The local pizzeria, to the best of my knowledge, has designated one of their girls to be my pizza lady just so there's no confusion as to my order...they know just the way I like my 2 dozen hot wings.  I have even learned to share with the workers on the job, as long as there's no objection to six types of meat on one slice...all that protein only serves to keep one's strength up.

I've become something of a minor celebrity at the hardware store as well.  I like going there because no matter what you buy from sandpaper, to nails, to propane cyclinders, they give you a couple of those little wooden paint stirrers which we all know make for great sword fights after consuming a couple of beers!

The only place I've been made to feel unwelcome is at my local bank.  Before I started the project I was treated like royalty with a bloated checkbook.  Now, the tellers turn their backs on me, and have even begun charging me for deposit and withdrawal slips...is that even legal?  I never knew an anemic checking account could promote such a drastic personality swing.  I did notice when my builder walks in, they pour his coffee for him, and even filled out his deposit slip.  That kind of treatment is now a fading memory for me, but rest assured, this 'General" shall return!

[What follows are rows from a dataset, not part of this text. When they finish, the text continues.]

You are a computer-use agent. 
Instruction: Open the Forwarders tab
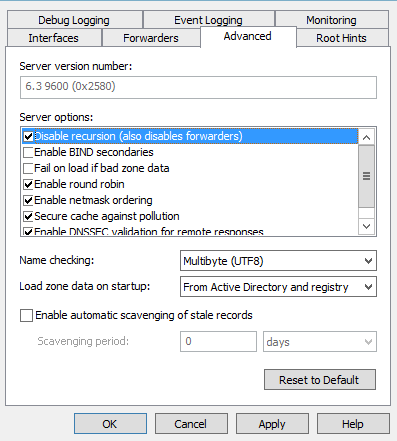(x=151, y=38)
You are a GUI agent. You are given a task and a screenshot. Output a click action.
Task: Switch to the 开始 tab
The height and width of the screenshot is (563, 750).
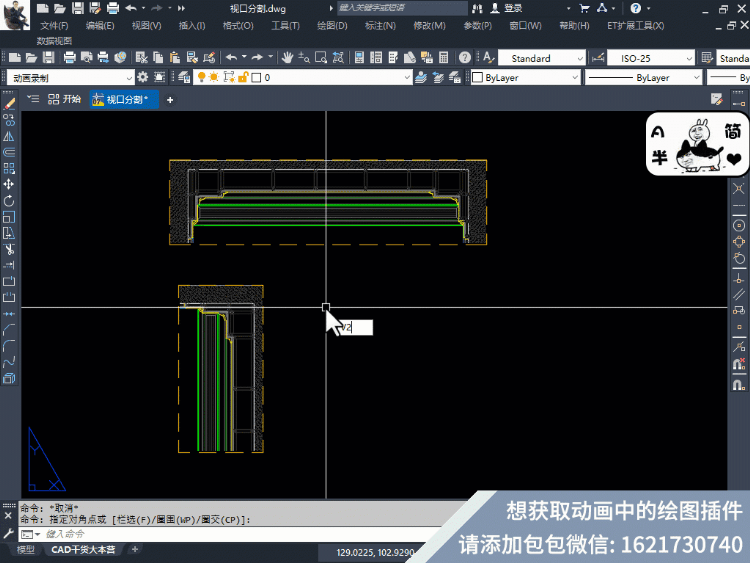(x=65, y=99)
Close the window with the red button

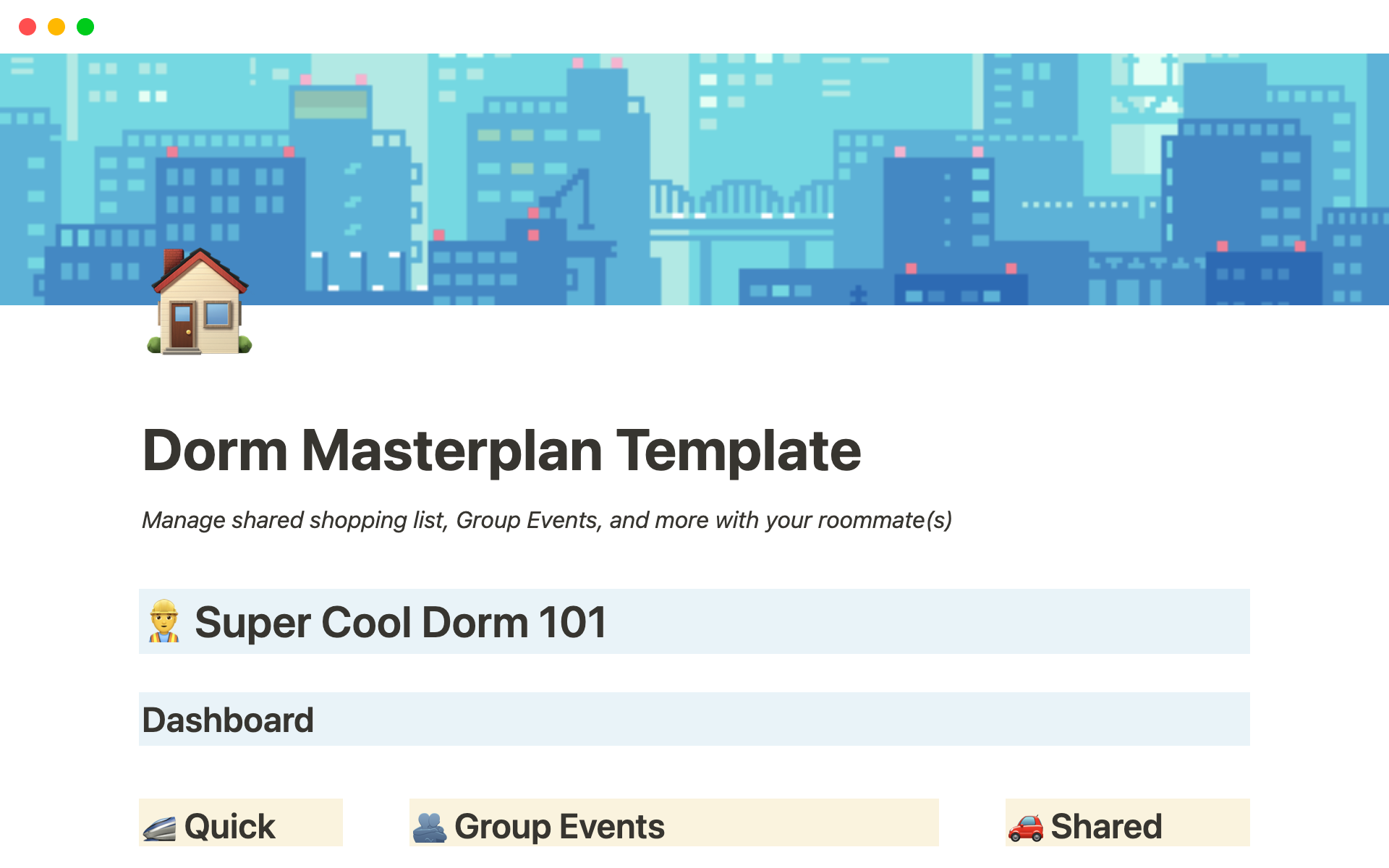27,27
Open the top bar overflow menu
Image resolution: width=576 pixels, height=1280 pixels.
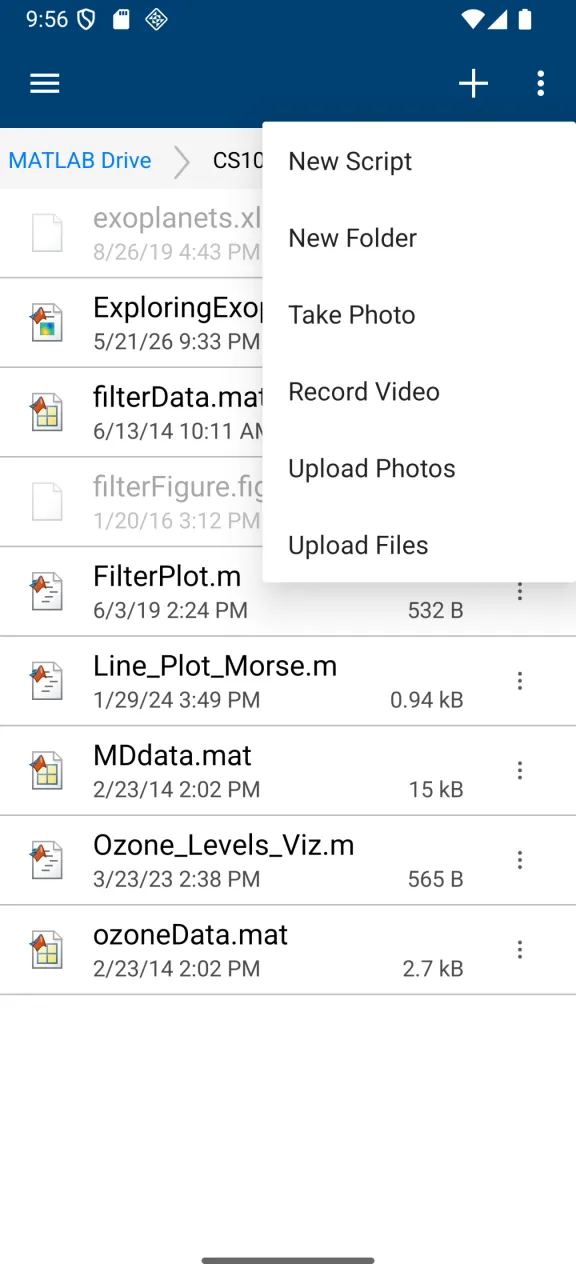[540, 84]
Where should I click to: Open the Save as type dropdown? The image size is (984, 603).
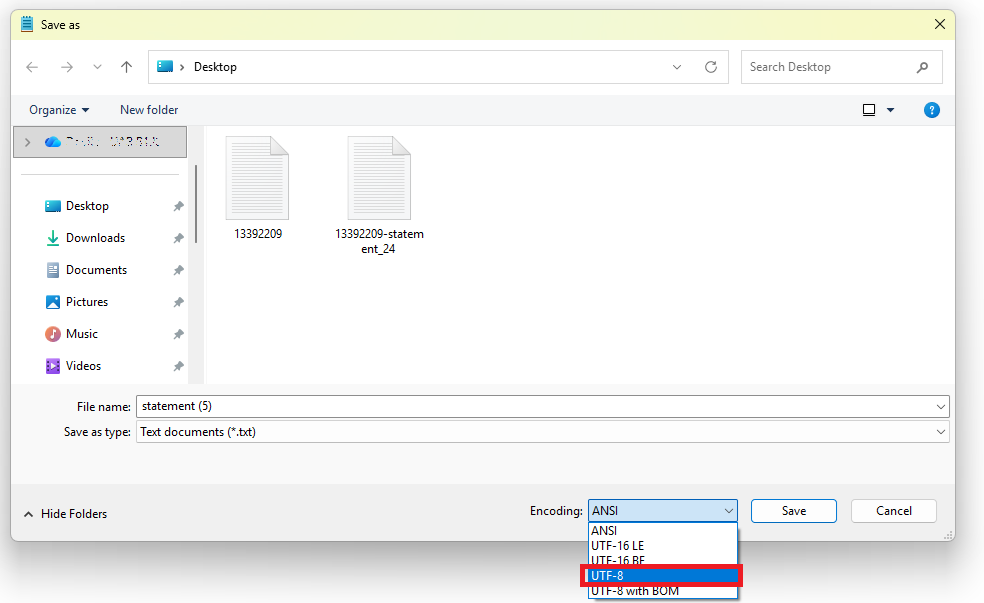[x=940, y=431]
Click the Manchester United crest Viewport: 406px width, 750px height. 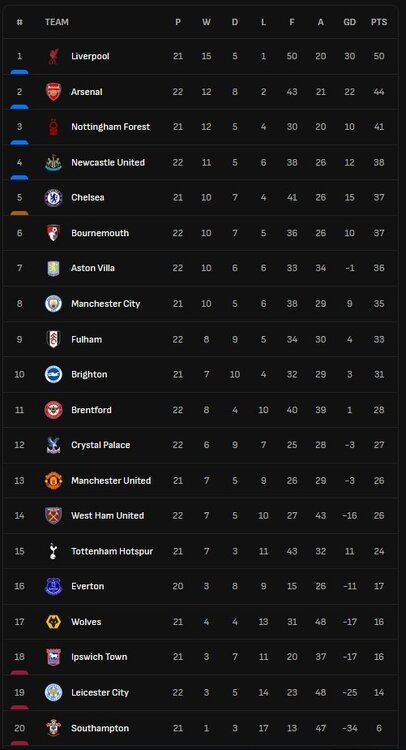[53, 481]
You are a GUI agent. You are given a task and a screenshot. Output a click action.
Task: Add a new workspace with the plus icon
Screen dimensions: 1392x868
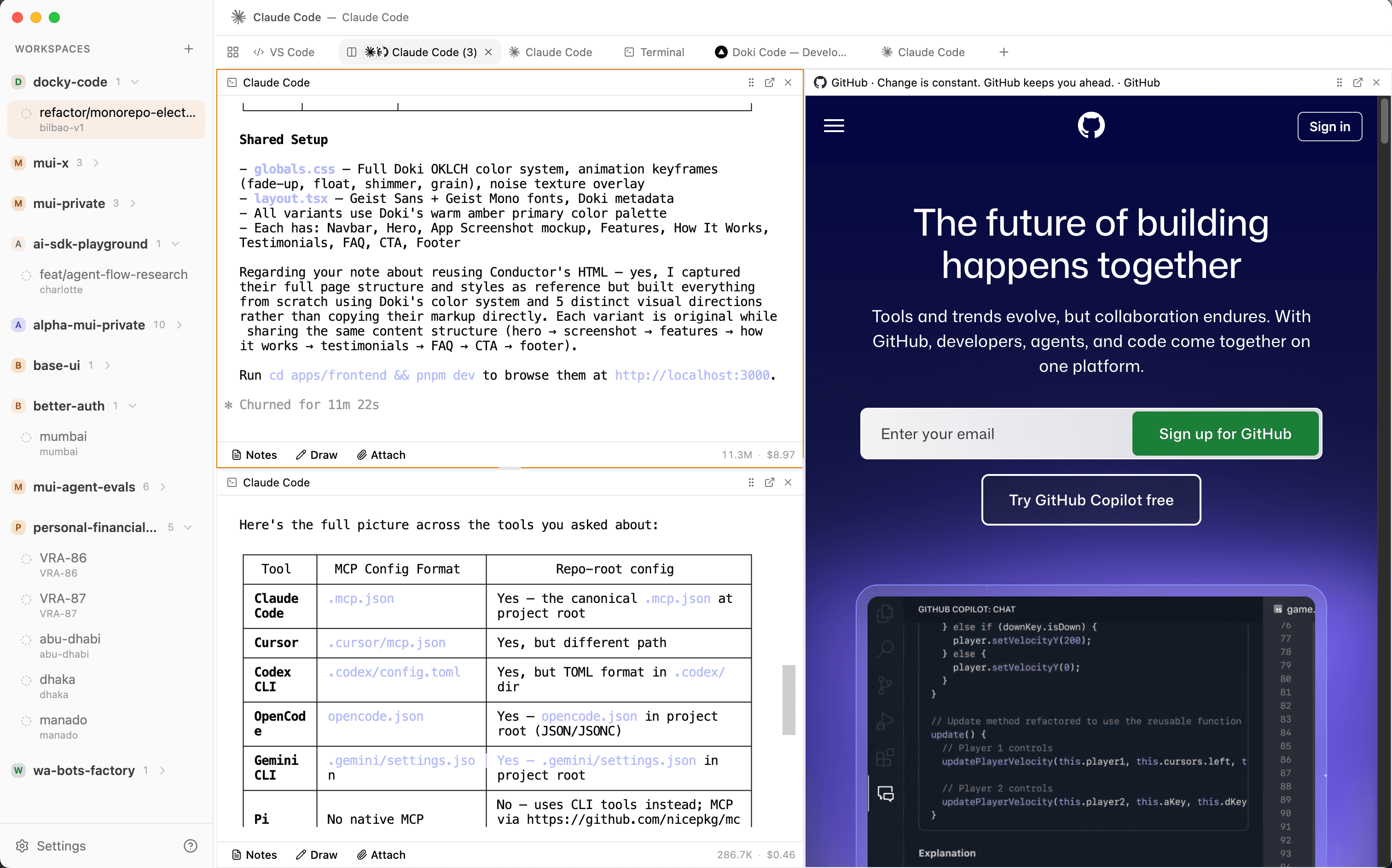pyautogui.click(x=188, y=49)
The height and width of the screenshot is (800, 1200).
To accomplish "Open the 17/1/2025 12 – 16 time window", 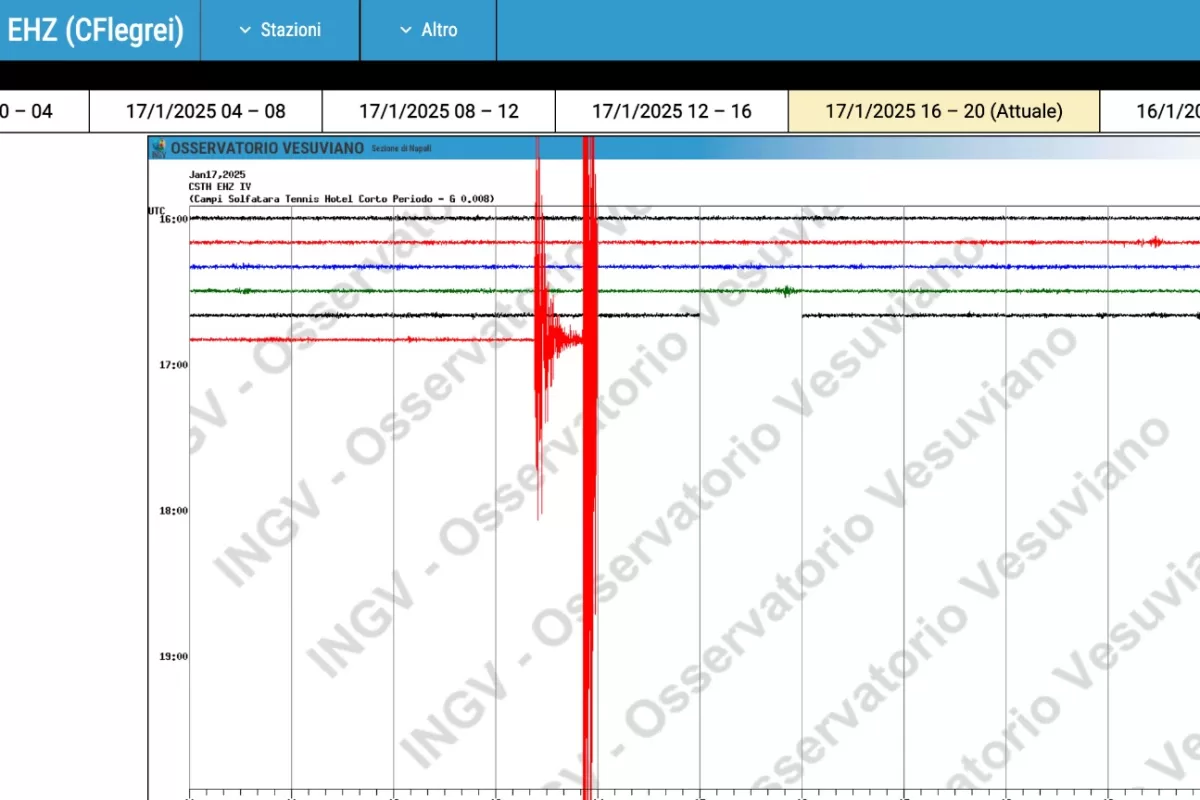I will pos(672,111).
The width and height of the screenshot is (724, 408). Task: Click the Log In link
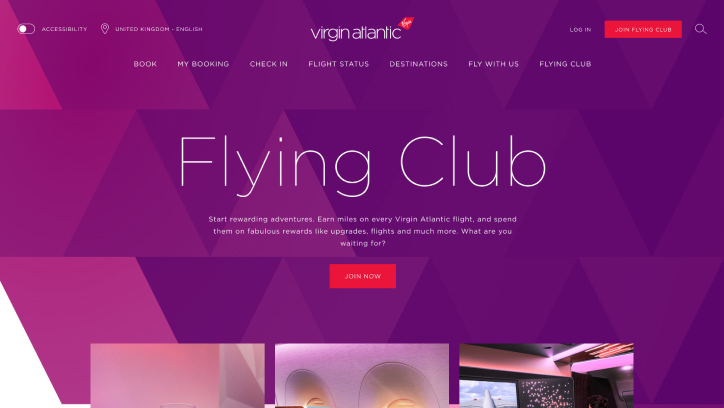click(x=580, y=30)
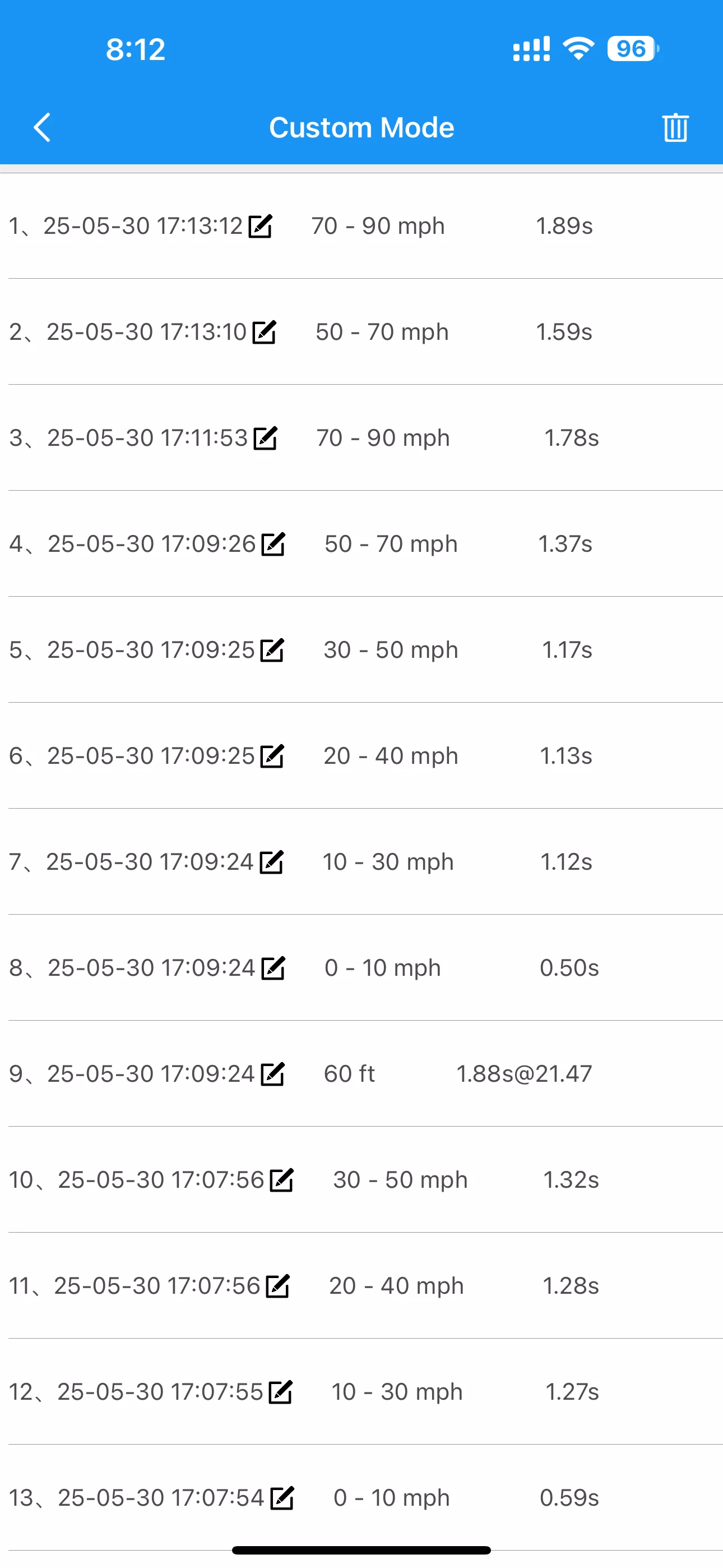The width and height of the screenshot is (723, 1568).
Task: Edit the name of record 1
Action: (x=261, y=226)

Any way, we are almost done.  I've done a pretty decent job of keeping things going smoothly, but I know in my heart, this is not what I was meant to be.  It's allright to try different things in life as long as you don't lose focus as to where you really belong.  It won't be long till I'm in the new shop fixing bikes, and trying to figure out where all the money really went.  Who knew that once the pharse "commercial building" came out of the "General's" mouth, that labor automatically doubled along with quadrupled application fees.  Must not have been in what I said, but how!

I won't soon forget those who helped, and especially, those who hindered me in the last 4 months.  I also won't ever forget the exact moment I decided to reach for the brass ring when most guys my age are discussing retirement...this new place will be my retirement, and no amount of discussion could possibly convey the pride I am feeling, albeit a tired pride for sure.

I can only hope that once I turn the key on the very first day, should I accidentally drop it, I don't have to look for that nail tipped broom handle that is buried somewhere in the shed, and forever buried in the memories of when I became something that I wasn't supposed to be...Goodbye "General"...hello "Bike Guy!"